Here is the value of sustainable investing assets in U.S dollars, sorted by asset amounts in 2020.

Region20182020Growth Rate
United States$12.0T$17.1T42%
Europe$14.1T$12.0T-15%
Japan$2.2T$2.9T32%
Canada$1.7T$2.4T43%
Australasia$734B$906B23%

All 2020 assets are reported as of December 31, 2019 except for Japan which reports as of March 31, 2020. Australasia is Australia and New Zealand. In 2020, Europe includes: Austria, Belgium, Bulgaria, Denmark, France, Germany, Greece, Italy, Spain, Netherlands, Poland, Portugal, Slovenia, Sweden, the UK, Norway, Switzerland, and Liechtenstein.

The U.S. makes up almost half of global sustainable investment assets, and saw the second highest growth rate.
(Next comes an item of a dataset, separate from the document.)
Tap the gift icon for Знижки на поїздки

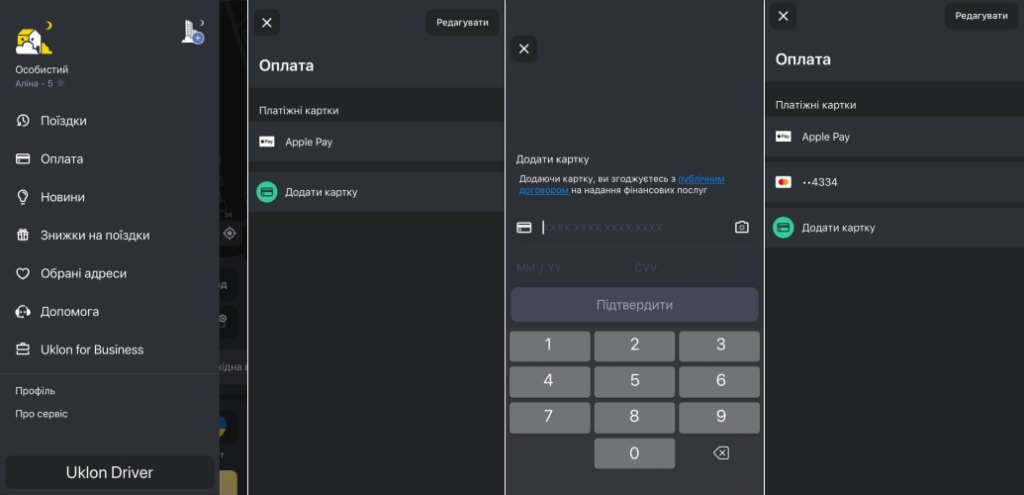(23, 235)
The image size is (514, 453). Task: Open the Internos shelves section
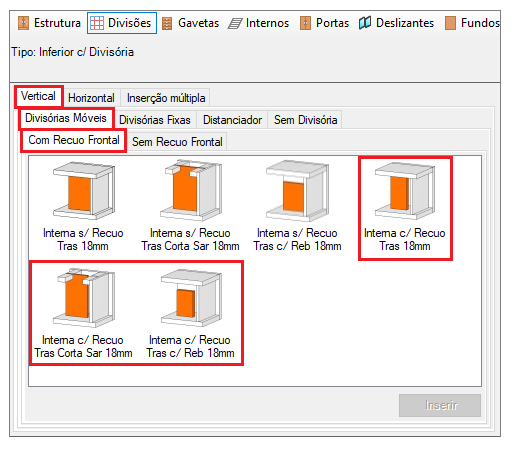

One strong theme in the country is racial justice investing. Over 120 investors and organizations signed a call to action for the investment community to dismantle systemic racism and promote racial equity and justice. They plan to achieve this through various actions, such as hiring people of color and financing Black entrepreneurs.

Europe makes up over a third of all sustainable investing assets. The region has seen important regulatory developments, such as:

  • Institutional investors, asset managers, and advisors must report on how they integrate sustainability risks and adverse impacts at the entity level
  • Advisors are required to ask about their clients’ ESG preferences and advise appropriate products

While Europe saw a decline in growth from 2018-2020, this is because the region has changed how they define sustainable investing. Tighter legislation means that some products that previously qualified as sustainable may not meet the new requirements. The goal of the legislation is to create clear standards for sustainable products, promoting trust and easier access for investors.

The Mounting Pressure

Globally, the proportion of sustainable investing assets is growing. In fact, sustainable investments make up 36% of global assets under management, up from 28% in 2016.

Investment professionals say the top drivers of sustainable investing are to help manage investment risks, and because clients demand it. Not only that, the recent Intergovernmental Panel on Climate Change (IPCC) report has reinforced the importance of sustainable investments.

“The climate crisis poses enormous financial risk to investment managers, asset owners and businesses….. The public and private sector must work together to ensure a just and rapid transformation to a net-zero global economy.”